The United States Commodity Futures Trading Commission [CFTC] has taken significant regulatory action against three decentralized finance [DeFi] protocols for their alleged failure to register various derivatives trading offerings.
In a statement on 8 September, the CFTC revealed that it had issued orders against Opyn, ZeroEx, and Deridex.
Specifically, Deridex and Opyn faced charges for failing to register as a swap execution facility or designated contract market, as well as failing to register as a futures commission merchant.
Additionally, the CFTC found that both protocols failed to comply with customer provisions outlined in the Bank Secrecy Act.
CFTC imposes significant penalties and cease-and-desist orders
All three firms also faced charges for the illegal offering of leveraged and margined retail commodity transactions involving digital assets.

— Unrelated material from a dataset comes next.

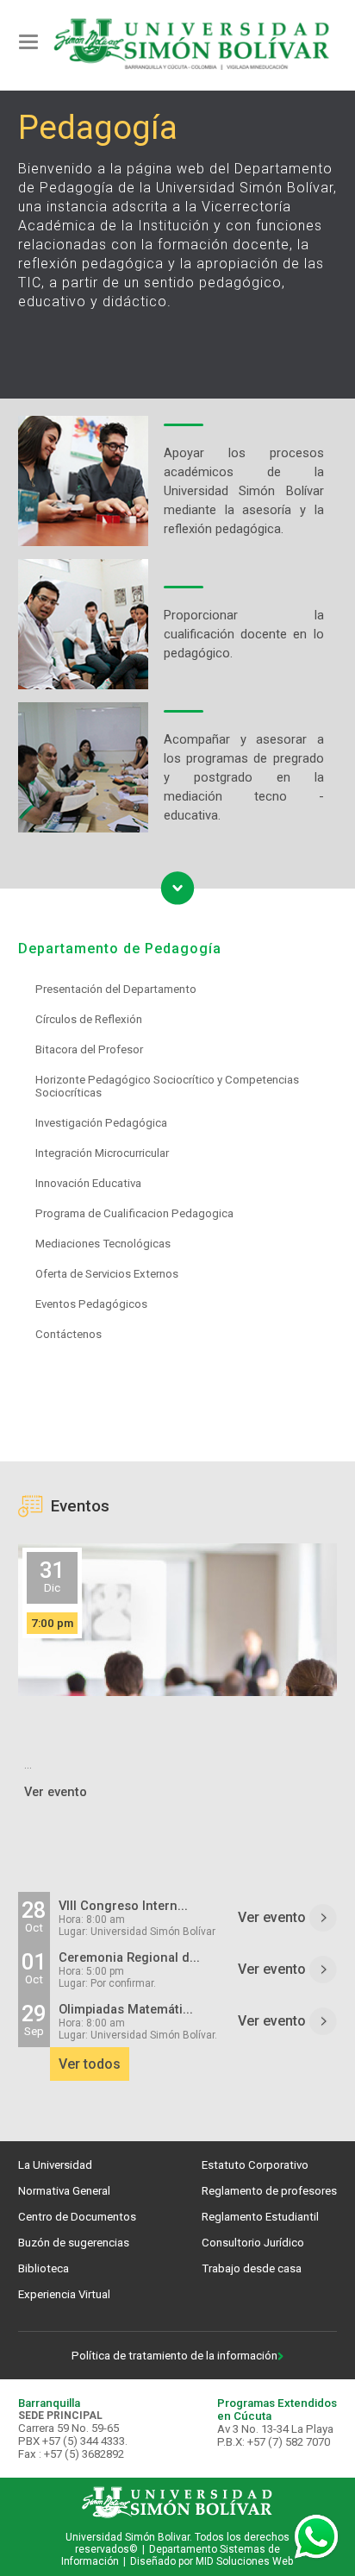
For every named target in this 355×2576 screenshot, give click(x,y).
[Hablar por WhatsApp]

As a result of these actions, the CFTC’s orders required Opyn, ZeroEx, and Deridex to pay penalties of $250,000, $200,000, and $100,000, respectively.

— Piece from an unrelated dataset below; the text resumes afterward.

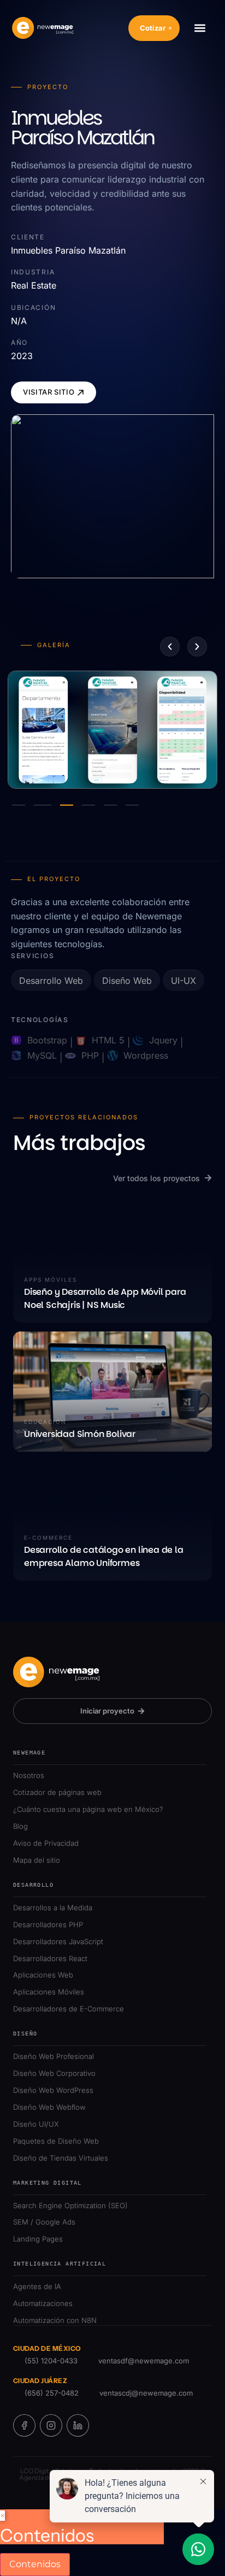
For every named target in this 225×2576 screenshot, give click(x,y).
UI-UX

Furthermore, the CFTC ordered them to cease and desist from violating the Commodity Exchange Act and the CFTC’s regulations. The firms have agreed to settle the charges brought against them.

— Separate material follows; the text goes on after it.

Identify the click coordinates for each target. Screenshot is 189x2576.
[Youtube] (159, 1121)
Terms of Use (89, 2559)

Ian McGinley, the CFTC’s director of enforcement, emphasized the importance of DeFi platforms adhering to legal boundaries, stating,
“DeFi operators got the idea that unlawful transactions become lawful when facilitated by smart contracts… they do not.”
He also added that the Division of Enforcement will continue to evolve and aggressively pursue those operating unregistered platforms.
However, not everyone is pleased with the CFTC’s actions. Ryan Sean Adams, co-host of Bankless, criticized the CFTC’s enforcement actions. He considered them as yet another attack on the DeFi sector.
Opyn, one of the DeFi platforms targeted, functions as an investment strategy platform. It had approximately $23 million in total volume locked (TVL) on its protocol at the time of the CFTC’s actions. ZeroEx, on the other hand, operates as an Ethereum [ETH]-based decentralized exchange.
Deridex, the third platform subject to the CFTC’s actions, was an Algorand [ALGO]-powered derivatives platform. However, the project unexpectedly ceased operations in February, resulting in a decrease in its TVL from about $150,000 to $133 as of 8 September, according to data from DefiLlama.